───── INFORMATION SHOWN ─────

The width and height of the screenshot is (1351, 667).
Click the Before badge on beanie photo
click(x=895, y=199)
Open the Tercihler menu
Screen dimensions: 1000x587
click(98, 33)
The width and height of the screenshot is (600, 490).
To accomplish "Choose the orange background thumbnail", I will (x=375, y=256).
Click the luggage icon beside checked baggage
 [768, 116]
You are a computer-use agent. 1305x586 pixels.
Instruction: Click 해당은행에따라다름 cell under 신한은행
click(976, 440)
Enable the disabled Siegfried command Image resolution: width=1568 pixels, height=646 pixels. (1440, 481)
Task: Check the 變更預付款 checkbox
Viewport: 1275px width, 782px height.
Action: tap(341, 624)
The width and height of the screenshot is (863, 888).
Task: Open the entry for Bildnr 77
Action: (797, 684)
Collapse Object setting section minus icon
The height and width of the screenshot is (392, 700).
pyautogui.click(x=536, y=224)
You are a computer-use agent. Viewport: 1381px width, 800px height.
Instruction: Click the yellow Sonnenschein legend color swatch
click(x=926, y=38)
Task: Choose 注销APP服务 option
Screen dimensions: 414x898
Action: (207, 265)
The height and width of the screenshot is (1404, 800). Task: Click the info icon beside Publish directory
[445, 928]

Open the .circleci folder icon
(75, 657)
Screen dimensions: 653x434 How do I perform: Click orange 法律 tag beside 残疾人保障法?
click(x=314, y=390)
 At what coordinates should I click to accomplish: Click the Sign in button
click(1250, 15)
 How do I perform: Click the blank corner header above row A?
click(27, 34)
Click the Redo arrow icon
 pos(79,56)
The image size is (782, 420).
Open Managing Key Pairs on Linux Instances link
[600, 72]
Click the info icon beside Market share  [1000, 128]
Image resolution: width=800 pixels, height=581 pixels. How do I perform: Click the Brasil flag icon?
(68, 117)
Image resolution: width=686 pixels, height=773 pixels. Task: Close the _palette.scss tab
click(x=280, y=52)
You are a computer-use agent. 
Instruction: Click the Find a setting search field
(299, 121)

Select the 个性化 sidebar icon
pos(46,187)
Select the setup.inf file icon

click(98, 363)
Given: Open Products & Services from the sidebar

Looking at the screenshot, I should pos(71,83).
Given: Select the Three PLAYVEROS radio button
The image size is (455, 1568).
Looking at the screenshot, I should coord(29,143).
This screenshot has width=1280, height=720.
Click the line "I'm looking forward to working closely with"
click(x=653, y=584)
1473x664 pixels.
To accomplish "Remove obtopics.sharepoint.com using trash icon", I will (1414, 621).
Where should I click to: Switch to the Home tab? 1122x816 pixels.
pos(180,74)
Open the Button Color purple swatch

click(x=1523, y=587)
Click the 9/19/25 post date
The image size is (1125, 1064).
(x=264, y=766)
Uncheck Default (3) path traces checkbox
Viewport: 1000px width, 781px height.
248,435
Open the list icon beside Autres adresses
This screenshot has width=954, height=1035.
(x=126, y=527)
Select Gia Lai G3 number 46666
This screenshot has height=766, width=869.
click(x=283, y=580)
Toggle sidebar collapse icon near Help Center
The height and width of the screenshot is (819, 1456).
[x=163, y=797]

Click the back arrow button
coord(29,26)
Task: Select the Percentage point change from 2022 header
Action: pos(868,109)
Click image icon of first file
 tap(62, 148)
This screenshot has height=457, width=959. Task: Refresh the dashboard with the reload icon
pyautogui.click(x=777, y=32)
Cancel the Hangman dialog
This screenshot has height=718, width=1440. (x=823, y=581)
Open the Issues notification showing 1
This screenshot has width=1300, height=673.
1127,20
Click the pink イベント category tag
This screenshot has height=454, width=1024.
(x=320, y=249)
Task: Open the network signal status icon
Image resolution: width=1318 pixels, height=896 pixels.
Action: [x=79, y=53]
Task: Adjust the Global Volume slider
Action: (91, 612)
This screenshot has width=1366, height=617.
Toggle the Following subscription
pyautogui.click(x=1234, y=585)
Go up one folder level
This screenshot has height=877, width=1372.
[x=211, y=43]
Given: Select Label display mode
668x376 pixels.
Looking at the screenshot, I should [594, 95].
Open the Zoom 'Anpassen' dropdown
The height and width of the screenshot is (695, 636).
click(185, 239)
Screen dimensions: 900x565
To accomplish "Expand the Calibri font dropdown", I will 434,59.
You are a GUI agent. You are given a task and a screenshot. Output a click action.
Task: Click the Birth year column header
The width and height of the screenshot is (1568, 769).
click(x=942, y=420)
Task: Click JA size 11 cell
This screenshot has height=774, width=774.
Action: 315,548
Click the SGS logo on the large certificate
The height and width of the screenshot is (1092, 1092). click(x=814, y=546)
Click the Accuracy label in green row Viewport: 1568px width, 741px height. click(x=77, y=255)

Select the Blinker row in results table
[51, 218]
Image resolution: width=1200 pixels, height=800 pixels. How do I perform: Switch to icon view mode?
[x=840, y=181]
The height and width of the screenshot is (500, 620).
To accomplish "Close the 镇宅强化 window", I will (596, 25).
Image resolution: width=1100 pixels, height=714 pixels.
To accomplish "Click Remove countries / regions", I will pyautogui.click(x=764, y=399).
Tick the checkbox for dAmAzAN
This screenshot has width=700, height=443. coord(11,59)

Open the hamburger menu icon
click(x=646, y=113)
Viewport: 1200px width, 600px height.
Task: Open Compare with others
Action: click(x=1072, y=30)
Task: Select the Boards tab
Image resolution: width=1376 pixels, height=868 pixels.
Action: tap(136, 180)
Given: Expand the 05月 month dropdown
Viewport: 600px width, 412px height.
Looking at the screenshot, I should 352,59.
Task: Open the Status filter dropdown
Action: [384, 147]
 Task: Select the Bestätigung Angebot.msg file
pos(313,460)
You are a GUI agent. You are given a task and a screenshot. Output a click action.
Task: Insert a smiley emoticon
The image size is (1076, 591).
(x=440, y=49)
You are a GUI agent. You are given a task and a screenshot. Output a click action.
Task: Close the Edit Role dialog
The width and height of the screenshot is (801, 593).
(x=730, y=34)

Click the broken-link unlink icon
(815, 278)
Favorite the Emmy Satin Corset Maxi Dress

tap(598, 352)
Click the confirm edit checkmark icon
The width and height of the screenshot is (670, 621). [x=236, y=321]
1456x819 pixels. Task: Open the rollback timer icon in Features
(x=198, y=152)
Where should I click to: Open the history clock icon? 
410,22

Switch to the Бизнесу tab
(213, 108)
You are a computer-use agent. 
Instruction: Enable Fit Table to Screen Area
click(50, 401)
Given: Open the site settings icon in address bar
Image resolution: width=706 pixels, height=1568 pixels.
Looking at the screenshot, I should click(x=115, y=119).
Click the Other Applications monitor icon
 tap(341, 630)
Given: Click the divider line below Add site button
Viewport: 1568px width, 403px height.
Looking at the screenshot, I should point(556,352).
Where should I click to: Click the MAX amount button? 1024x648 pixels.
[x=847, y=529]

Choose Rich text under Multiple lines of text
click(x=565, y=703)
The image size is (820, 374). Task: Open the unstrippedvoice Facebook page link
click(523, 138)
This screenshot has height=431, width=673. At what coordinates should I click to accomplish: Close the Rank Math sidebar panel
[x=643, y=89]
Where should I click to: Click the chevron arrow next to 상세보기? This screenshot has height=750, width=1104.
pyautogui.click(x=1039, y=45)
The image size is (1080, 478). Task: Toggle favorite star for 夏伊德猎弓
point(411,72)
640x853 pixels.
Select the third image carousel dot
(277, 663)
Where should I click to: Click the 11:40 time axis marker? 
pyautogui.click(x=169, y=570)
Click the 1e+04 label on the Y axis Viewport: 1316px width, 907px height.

─────

▸ **EXERCISE DETAILS**:
The expected answer is a copy of every line in the entries that holds the word "site".

▸ **TASK RESULT**:
Given: Open the site settings icon in address bar
Given: Click the divider line below Add site button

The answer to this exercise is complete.